> _YOUR GOAL_
Look for the word "folder" in the records, and copy each line where it appears.

[Stored data entries]
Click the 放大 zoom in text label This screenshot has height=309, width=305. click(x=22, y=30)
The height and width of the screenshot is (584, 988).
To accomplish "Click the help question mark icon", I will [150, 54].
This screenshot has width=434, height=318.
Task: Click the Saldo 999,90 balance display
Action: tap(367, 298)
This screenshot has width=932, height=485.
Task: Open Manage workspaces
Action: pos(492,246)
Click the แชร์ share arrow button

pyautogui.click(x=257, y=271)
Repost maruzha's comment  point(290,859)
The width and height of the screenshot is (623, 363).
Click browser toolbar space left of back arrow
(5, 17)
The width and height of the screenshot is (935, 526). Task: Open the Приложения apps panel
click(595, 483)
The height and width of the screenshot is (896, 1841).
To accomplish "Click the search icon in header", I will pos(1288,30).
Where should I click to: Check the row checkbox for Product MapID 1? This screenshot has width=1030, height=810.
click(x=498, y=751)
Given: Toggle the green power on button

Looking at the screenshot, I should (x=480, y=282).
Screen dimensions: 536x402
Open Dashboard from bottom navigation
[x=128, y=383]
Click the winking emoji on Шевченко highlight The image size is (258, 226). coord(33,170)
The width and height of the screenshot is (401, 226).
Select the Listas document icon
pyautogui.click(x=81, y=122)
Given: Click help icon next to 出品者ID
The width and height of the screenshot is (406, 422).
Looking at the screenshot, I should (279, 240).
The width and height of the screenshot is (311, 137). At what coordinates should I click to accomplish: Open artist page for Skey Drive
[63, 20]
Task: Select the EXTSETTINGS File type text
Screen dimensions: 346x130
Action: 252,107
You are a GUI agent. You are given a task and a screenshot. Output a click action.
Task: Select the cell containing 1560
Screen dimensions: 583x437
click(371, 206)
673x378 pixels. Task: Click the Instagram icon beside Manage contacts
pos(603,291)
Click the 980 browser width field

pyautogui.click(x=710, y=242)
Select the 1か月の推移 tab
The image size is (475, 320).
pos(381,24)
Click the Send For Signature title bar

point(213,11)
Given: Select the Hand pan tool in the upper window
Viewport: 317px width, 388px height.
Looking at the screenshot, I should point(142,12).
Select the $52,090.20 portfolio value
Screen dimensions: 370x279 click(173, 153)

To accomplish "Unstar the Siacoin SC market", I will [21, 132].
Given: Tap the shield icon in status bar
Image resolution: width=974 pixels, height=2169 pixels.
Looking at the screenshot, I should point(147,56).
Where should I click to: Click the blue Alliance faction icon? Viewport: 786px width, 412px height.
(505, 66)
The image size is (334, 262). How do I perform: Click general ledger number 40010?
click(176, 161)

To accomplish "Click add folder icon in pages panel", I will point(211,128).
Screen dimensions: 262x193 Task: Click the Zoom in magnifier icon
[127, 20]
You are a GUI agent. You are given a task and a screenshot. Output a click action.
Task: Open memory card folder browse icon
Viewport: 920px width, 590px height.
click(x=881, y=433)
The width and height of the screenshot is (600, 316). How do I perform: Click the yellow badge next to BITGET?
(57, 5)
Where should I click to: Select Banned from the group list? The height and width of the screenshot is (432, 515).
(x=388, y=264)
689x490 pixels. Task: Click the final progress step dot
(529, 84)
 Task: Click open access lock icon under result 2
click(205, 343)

> _RESPONSE BOX_
To accomplish "Click add folder icon in pages panel", I will point(211,128).
Task: Open memory card folder browse icon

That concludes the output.